Record set:
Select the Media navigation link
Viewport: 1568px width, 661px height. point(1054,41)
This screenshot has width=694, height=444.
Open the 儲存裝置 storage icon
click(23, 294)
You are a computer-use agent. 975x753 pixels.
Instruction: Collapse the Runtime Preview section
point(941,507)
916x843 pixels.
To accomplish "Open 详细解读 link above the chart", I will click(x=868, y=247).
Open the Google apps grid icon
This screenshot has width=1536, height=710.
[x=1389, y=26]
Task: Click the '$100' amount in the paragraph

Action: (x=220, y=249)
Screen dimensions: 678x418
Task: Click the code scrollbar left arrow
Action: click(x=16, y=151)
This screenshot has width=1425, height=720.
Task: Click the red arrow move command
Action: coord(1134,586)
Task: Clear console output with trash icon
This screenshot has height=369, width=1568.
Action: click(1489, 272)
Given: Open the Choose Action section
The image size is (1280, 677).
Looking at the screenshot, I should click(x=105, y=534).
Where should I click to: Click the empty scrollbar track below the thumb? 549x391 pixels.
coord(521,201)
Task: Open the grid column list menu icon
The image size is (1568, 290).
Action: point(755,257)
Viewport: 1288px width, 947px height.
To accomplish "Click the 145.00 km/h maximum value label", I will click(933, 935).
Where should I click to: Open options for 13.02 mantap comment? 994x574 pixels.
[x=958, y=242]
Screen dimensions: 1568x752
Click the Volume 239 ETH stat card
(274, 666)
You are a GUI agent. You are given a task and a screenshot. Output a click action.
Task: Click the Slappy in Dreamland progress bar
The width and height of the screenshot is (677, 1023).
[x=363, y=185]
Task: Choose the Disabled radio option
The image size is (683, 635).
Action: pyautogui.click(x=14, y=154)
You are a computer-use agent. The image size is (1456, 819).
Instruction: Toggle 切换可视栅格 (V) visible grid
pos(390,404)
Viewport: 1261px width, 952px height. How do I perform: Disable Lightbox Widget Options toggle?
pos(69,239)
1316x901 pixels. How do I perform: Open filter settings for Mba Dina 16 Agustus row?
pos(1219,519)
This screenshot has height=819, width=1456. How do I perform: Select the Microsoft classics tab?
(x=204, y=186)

Directive:
Please copy these records line for line, keeping every character unchanged.

Result below:
Select the Media navigation link
Viewport: 1568px width, 661px height. point(1054,41)
This screenshot has width=694, height=444.
Open the 儲存裝置 storage icon
click(23, 294)
You are a computer-use agent. 975x753 pixels.
Instruction: Collapse the Runtime Preview section
point(941,507)
916x843 pixels.
To accomplish "Open 详细解读 link above the chart", I will click(x=868, y=247).
Open the Google apps grid icon
This screenshot has width=1536, height=710.
[x=1389, y=26]
Task: Click the '$100' amount in the paragraph

Action: (x=220, y=249)
Screen dimensions: 678x418
Task: Click the code scrollbar left arrow
Action: click(x=16, y=151)
This screenshot has width=1425, height=720.
Task: Click the red arrow move command
Action: coord(1134,586)
Task: Clear console output with trash icon
This screenshot has height=369, width=1568.
Action: click(1489, 272)
Given: Open the Choose Action section
The image size is (1280, 677).
Looking at the screenshot, I should click(x=105, y=534).
Where should I click to: Click the empty scrollbar track below the thumb? 549x391 pixels.
coord(521,201)
Task: Open the grid column list menu icon
The image size is (1568, 290).
Action: point(755,257)
Viewport: 1288px width, 947px height.
To accomplish "Click the 145.00 km/h maximum value label", I will click(933, 935).
Where should I click to: Open options for 13.02 mantap comment? 994x574 pixels.
[x=958, y=242]
Screen dimensions: 1568x752
Click the Volume 239 ETH stat card
(274, 666)
You are a GUI agent. You are given a task and a screenshot. Output a click action.
Task: Click the Slappy in Dreamland progress bar
The width and height of the screenshot is (677, 1023).
[x=363, y=185]
Task: Choose the Disabled radio option
The image size is (683, 635).
Action: pyautogui.click(x=14, y=154)
You are a computer-use agent. The image size is (1456, 819).
Instruction: Toggle 切换可视栅格 (V) visible grid
pos(390,404)
Viewport: 1261px width, 952px height. How do I perform: Disable Lightbox Widget Options toggle?
pos(69,239)
1316x901 pixels. How do I perform: Open filter settings for Mba Dina 16 Agustus row?
pos(1219,519)
This screenshot has height=819, width=1456. How do I perform: Select the Microsoft classics tab?
(x=204, y=186)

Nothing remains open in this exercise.